▶ **Exercise brief**:
Copy the entries from the line containing "1911x951 pixels." through the line containing "click(654, 485)", including both of those lines, and reproduce them without any changes.

▶ **Information provided**:
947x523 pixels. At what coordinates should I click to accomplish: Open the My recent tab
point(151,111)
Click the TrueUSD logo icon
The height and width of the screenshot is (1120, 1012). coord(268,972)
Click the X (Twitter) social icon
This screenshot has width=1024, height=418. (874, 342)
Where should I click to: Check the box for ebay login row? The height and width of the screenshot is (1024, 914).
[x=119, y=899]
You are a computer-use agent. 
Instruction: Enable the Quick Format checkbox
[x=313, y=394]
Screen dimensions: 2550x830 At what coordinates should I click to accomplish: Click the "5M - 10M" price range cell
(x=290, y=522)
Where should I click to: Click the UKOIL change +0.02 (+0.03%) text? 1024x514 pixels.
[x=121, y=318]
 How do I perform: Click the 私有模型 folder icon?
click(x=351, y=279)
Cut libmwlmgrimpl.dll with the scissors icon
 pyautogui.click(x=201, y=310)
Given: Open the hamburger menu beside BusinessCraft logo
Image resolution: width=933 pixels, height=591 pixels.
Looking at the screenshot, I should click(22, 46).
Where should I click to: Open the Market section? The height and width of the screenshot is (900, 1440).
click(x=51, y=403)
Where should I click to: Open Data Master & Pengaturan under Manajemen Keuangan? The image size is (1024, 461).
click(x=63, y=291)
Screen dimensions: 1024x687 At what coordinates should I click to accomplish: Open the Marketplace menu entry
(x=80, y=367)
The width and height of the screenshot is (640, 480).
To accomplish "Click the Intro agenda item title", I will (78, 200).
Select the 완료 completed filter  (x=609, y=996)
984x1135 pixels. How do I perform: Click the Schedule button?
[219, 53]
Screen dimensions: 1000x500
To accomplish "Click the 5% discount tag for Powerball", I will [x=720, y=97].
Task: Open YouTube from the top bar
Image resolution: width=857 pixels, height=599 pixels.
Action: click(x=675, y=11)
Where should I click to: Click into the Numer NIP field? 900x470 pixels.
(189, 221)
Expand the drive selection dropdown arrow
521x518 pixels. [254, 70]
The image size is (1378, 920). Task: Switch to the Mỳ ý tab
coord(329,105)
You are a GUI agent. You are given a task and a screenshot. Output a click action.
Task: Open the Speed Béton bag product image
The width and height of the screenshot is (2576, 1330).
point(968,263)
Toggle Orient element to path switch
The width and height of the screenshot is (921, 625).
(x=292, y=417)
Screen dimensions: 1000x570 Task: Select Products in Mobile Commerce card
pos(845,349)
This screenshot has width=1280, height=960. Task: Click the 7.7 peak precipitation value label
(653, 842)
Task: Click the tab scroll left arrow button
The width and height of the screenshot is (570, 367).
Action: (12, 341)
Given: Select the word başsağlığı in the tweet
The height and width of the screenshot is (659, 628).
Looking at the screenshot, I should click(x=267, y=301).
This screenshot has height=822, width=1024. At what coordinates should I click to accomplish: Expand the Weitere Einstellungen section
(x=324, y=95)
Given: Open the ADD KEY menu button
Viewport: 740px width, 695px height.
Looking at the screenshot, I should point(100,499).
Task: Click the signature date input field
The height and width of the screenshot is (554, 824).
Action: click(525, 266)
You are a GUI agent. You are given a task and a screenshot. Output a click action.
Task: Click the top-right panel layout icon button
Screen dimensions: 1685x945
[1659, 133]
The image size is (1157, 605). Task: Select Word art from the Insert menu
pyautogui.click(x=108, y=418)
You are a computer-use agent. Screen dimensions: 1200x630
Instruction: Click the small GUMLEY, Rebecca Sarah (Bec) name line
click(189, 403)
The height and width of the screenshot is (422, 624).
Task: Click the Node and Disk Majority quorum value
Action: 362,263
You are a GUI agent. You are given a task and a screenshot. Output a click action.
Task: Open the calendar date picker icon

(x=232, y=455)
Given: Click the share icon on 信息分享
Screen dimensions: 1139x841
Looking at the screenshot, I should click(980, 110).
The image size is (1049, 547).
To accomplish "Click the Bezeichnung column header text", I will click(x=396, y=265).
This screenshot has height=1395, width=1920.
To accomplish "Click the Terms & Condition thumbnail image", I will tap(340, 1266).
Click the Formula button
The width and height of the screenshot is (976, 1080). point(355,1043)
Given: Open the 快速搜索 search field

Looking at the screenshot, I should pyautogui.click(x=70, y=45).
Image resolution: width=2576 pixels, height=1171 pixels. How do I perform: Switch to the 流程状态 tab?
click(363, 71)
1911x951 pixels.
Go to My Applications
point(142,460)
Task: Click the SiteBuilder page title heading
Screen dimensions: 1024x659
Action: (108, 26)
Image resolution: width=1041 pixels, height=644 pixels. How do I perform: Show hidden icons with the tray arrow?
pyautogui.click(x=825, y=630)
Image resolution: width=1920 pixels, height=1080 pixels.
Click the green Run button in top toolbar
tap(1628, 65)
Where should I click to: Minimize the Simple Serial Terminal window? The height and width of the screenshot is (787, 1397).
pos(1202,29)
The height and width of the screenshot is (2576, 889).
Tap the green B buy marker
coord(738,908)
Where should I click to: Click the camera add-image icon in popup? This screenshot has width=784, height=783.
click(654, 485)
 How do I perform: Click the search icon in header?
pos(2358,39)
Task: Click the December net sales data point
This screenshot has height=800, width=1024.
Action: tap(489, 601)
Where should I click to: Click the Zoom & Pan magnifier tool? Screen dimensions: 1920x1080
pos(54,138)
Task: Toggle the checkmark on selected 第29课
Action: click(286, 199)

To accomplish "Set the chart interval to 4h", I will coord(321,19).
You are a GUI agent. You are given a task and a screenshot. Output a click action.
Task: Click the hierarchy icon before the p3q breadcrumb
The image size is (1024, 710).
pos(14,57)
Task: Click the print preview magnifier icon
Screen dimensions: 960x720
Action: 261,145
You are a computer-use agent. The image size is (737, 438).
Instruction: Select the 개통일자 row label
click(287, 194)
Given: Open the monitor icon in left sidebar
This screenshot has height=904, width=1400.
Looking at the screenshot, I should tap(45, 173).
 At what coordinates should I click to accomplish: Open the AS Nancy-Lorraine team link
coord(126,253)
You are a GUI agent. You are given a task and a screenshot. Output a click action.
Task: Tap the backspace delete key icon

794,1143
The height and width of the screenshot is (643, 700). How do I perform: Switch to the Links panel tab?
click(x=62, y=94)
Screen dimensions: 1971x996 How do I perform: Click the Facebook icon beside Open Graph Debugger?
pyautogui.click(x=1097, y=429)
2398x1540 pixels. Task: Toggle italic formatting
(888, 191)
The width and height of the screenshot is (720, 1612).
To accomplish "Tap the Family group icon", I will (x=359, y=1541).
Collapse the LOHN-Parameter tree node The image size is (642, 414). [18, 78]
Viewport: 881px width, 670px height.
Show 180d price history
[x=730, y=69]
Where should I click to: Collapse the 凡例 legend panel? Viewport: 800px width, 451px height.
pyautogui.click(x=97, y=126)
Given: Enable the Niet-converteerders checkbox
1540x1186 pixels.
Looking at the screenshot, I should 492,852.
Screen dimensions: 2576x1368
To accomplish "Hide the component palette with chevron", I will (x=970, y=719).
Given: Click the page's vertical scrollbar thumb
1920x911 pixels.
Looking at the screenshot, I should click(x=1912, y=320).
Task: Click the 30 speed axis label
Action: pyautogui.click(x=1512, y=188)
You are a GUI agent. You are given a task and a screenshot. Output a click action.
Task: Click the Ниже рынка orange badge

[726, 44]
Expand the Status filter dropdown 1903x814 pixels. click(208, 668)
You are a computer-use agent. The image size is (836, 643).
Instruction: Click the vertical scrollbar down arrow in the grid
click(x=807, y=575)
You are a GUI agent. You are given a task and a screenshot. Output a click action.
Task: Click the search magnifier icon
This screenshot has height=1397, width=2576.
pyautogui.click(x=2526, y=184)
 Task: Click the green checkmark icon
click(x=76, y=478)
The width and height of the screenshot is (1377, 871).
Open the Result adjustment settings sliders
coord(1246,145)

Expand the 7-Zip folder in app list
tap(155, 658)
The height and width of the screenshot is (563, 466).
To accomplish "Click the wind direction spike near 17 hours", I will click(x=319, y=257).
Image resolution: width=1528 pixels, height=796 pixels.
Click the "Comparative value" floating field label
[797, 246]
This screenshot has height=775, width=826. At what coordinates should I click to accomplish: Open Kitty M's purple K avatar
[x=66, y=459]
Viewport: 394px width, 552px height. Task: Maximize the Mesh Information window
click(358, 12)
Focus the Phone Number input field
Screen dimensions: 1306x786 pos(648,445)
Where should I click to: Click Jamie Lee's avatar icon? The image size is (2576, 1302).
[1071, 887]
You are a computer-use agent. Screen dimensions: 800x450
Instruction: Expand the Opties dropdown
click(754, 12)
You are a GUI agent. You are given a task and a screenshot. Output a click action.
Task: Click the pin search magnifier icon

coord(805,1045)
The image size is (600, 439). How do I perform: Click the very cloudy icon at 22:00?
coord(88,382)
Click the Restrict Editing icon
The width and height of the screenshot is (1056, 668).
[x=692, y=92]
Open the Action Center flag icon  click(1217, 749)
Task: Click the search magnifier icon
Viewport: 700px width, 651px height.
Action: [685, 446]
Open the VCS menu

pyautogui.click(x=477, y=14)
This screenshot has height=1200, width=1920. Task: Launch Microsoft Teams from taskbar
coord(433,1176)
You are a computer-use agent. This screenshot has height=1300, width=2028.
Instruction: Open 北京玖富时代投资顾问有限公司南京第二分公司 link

▶ **Exercise solution**:
1911x951 pixels.
Go to My Applications
point(142,460)
Task: Click the SiteBuilder page title heading
Screen dimensions: 1024x659
Action: (108, 26)
Image resolution: width=1041 pixels, height=644 pixels. How do I perform: Show hidden icons with the tray arrow?
pyautogui.click(x=825, y=630)
Image resolution: width=1920 pixels, height=1080 pixels.
Click the green Run button in top toolbar
tap(1628, 65)
Where should I click to: Minimize the Simple Serial Terminal window? The height and width of the screenshot is (787, 1397).
pos(1202,29)
The height and width of the screenshot is (2576, 889).
Tap the green B buy marker
coord(738,908)
Where should I click to: Click the camera add-image icon in popup? This screenshot has width=784, height=783.
click(654, 485)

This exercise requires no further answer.